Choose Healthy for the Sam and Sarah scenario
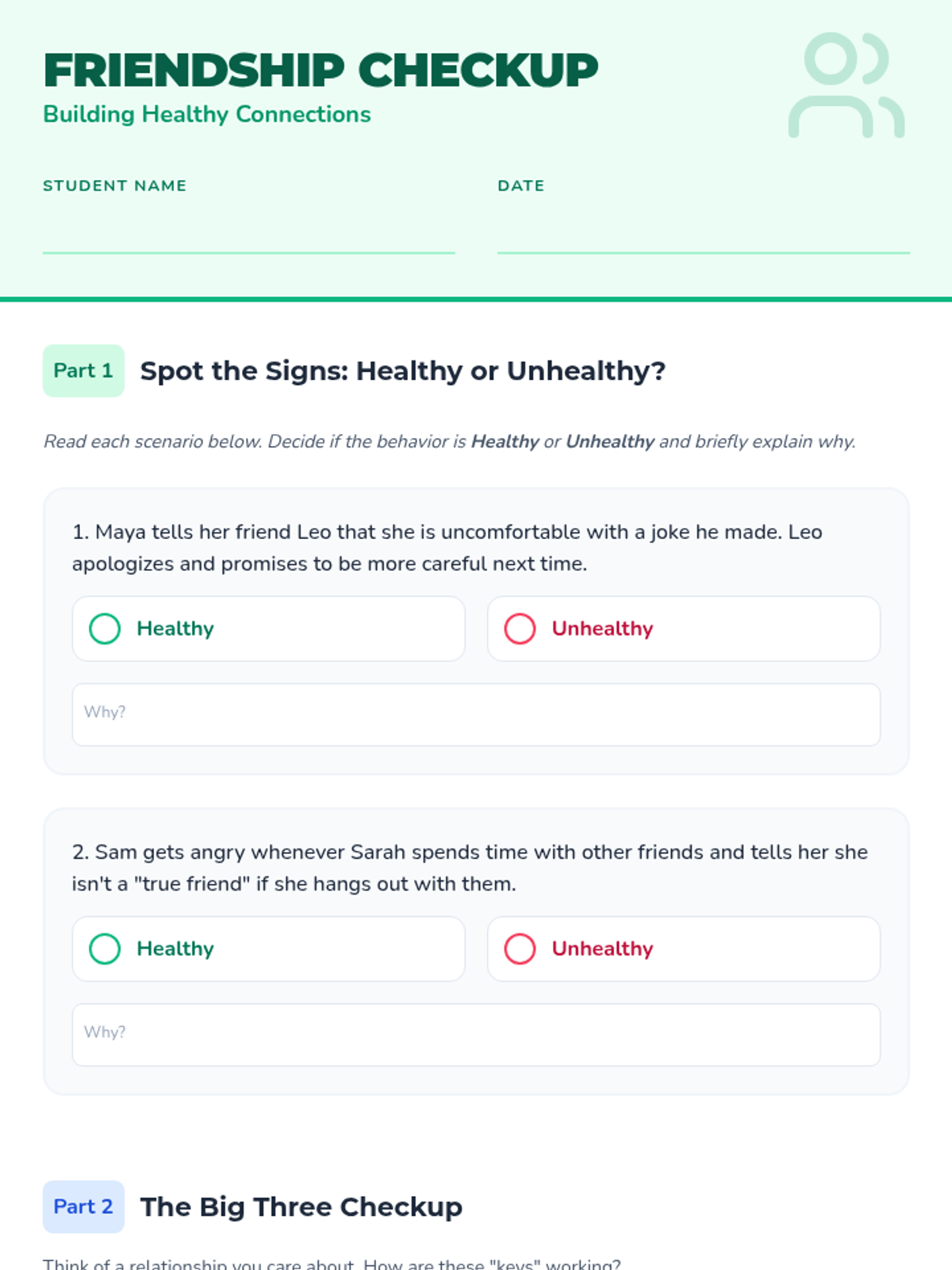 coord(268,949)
...
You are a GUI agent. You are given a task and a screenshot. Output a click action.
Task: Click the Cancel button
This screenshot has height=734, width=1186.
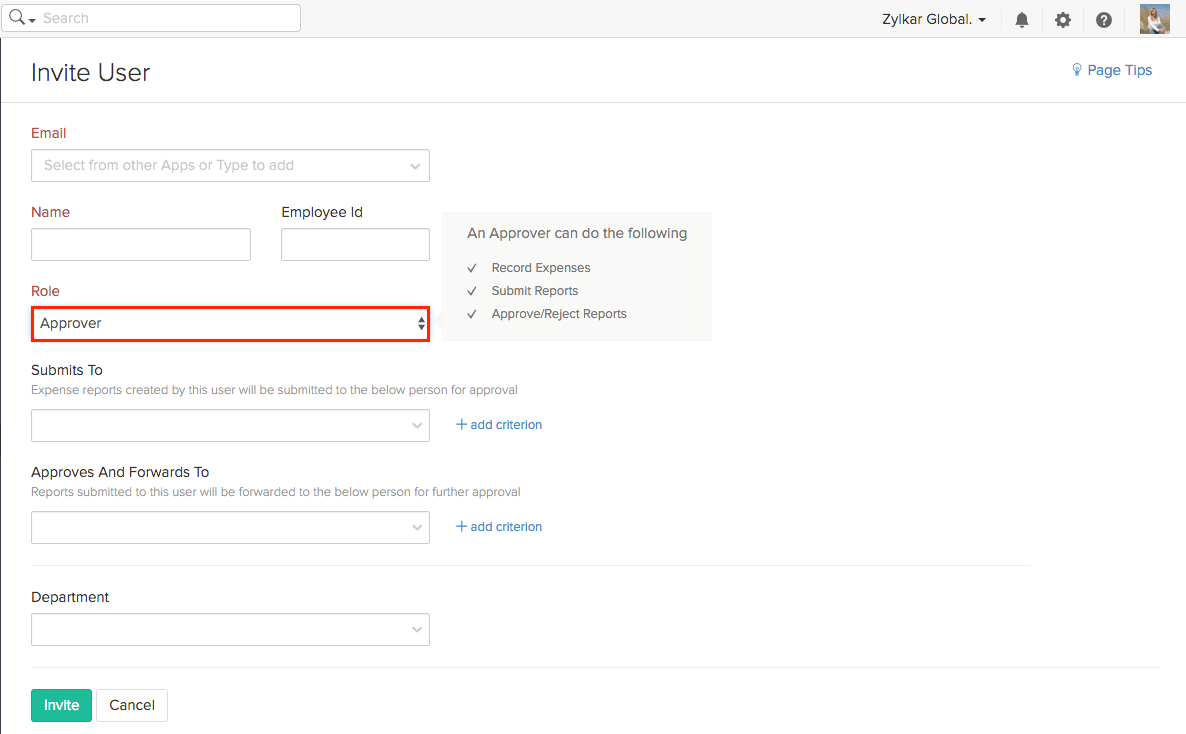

PROBLEM DETAILS
A single number is the whole answer: the tally of lines in the entries that hold "screenshot".

RESULT FOR THIS TASK
2